● **Stored items**
++++++++

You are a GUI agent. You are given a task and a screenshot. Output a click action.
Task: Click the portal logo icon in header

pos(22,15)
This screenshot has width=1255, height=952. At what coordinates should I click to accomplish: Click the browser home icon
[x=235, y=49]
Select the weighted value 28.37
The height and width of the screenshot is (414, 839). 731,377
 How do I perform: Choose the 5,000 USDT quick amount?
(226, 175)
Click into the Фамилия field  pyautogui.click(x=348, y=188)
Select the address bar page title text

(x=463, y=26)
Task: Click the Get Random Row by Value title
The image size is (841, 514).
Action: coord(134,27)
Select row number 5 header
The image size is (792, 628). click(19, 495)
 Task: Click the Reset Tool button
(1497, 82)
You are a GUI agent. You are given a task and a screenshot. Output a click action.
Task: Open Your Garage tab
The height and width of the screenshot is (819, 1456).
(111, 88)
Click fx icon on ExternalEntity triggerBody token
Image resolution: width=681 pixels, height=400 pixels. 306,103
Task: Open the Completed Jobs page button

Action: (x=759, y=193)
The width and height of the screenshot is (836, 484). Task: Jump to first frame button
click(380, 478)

++++++++

● **WHAT THE EXERCISE ASKS**
Write the entries out again exactly.

● **ANSWER SPACE**
You are a GUI agent. You are given a task and a screenshot. Output a click action.
Task: Click the portal logo icon in header

pos(22,15)
This screenshot has width=1255, height=952. At what coordinates should I click to accomplish: Click the browser home icon
[x=235, y=49]
Select the weighted value 28.37
The height and width of the screenshot is (414, 839). 731,377
 How do I perform: Choose the 5,000 USDT quick amount?
(226, 175)
Click into the Фамилия field  pyautogui.click(x=348, y=188)
Select the address bar page title text

(x=463, y=26)
Task: Click the Get Random Row by Value title
The image size is (841, 514).
Action: coord(134,27)
Select row number 5 header
The image size is (792, 628). click(19, 495)
 Task: Click the Reset Tool button
(1497, 82)
You are a GUI agent. You are given a task and a screenshot. Output a click action.
Task: Open Your Garage tab
The height and width of the screenshot is (819, 1456).
(111, 88)
Click fx icon on ExternalEntity triggerBody token
Image resolution: width=681 pixels, height=400 pixels. 306,103
Task: Open the Completed Jobs page button

Action: (x=759, y=193)
The width and height of the screenshot is (836, 484). Task: Jump to first frame button
click(380, 478)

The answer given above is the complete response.